Termo de audiência, fl.97, e Termos de Depoimento de Testemunhas, fls. 98/100.
Memoriais da autora, fls. 101/106.
Memoriais do IPSEMG, fls. 109/113.
É o relatório.
DECIDO
Cuidam os autos de ação ordinária com o propósito de conceder a autora o benefício previdenciário da pensão por falecimento da servidora pública aposentada com a qual alega ter mantida união homoafetiva.
Para o desate da questão, mister tecer algumas considerações iniciais sobre família, união estável e união homoafetiva.
Segundo a doutrina contemporânea, para que se estabeleça uma família é necessária a presença de uma comunhão de vidas, com projetos convergentes, e afetividade mútua entre seus membros.
Assim prelecionam Rodrigo da Cunha Pereira e Maria Berenice Dias:
"A legislação vigente regula a família do início do século passado, constituída unicamente pelo casamento, verdadeira instituição, matrimonializada, patrimonializada, patriarcal, hierarquizada e heterossexual, ao passo que o moderno enfoque dado à família se volta muito mais à identificação dos vínculos afetivos que - enlaçando os que a integram - consolidam a sua formação." (Direito de Família e o Novo Código Civil - Ed. Del Rey: 2002).
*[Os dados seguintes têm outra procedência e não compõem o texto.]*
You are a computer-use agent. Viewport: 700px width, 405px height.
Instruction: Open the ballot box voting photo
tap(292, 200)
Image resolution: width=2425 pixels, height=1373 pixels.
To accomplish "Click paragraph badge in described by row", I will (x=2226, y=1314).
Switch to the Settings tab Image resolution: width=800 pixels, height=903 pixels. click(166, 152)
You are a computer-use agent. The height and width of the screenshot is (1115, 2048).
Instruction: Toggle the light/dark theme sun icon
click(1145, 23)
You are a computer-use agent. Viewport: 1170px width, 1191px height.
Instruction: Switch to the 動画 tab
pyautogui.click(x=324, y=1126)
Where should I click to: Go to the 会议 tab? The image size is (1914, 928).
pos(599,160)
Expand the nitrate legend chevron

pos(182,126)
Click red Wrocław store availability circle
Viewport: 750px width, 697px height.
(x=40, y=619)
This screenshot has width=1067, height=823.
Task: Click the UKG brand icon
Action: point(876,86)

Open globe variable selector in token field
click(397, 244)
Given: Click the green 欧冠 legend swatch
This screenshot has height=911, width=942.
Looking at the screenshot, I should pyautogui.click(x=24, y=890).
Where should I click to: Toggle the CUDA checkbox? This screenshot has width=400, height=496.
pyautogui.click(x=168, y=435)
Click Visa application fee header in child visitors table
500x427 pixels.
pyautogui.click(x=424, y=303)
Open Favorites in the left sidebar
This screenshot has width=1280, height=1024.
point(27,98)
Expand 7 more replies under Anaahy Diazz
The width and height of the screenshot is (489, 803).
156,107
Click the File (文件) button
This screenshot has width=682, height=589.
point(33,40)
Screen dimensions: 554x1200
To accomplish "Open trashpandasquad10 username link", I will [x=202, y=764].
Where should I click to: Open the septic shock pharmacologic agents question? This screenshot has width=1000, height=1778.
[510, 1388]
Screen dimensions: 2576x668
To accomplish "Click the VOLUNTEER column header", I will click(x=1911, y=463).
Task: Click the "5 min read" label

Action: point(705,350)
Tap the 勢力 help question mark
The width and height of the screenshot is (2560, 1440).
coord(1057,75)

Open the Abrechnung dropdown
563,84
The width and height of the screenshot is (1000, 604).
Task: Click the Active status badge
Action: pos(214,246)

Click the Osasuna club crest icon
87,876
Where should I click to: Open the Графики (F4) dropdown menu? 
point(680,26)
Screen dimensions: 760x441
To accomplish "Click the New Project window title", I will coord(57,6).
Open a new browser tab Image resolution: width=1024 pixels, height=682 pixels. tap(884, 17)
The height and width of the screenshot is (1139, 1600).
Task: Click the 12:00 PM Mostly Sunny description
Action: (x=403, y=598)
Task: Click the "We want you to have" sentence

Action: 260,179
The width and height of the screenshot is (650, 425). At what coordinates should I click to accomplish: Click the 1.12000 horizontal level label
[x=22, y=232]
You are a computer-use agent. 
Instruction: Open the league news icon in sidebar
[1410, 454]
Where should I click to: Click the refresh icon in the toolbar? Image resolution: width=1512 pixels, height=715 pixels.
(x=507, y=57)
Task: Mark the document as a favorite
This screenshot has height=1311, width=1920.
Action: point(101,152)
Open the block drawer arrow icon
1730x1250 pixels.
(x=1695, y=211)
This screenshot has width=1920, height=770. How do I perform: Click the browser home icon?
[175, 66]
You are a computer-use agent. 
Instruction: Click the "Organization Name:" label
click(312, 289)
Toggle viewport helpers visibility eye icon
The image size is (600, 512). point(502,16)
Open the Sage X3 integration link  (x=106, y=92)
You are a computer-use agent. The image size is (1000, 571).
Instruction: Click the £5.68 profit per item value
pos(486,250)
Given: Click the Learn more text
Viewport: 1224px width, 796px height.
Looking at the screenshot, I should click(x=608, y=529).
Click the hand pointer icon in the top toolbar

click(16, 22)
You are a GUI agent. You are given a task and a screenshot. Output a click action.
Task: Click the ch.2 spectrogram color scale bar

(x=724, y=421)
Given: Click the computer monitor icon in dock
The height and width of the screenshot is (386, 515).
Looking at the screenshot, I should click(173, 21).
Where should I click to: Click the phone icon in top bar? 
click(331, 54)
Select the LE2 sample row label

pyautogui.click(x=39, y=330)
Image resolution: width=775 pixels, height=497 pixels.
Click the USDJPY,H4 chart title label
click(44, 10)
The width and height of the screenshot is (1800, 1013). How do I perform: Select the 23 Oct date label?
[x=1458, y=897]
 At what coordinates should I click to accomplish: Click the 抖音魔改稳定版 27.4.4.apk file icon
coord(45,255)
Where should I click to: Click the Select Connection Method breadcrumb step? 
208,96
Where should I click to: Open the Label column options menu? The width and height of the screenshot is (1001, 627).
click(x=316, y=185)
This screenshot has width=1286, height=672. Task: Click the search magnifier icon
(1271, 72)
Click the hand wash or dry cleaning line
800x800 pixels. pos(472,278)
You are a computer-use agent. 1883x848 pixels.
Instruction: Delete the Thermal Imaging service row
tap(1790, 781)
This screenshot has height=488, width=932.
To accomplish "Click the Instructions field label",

O cerne da entidade familiar deslocou-se do princípio da autoridade para aqueles baseados na compreensão e no amor. O contrato de casamento perdeu espaço para os relacionamentos informais, fundamentados basicamente na afetividade mútua.
Na tentativa de conformar o Direito às mudanças de comportamento e costumes da sociedade pátria, o legislador elaborou a Lei nº 9278/1996, incluindo os parágrafos 3º e 4º ao art. 226 da CF/88, regulamentando o instituto da união estável:
Art. 226 (...)
(...)
§ 3º - Para efeito da proteção do Estado, é reconhecida a união estável entre o homem e a mulher como entidade familiar, devendo a lei facilitar sua conversão em casamento
(...)
No mesmo rumo, caminhou a legislação ordinária, conforme redação do Código Civil:
Código Civil
Art. 1.723. É reconhecida como entidade familiar a união estável entre o homem e a mulher, configurada na convivência pública, contínua e duradoura e estabelecida com o objetivo de constituição de família.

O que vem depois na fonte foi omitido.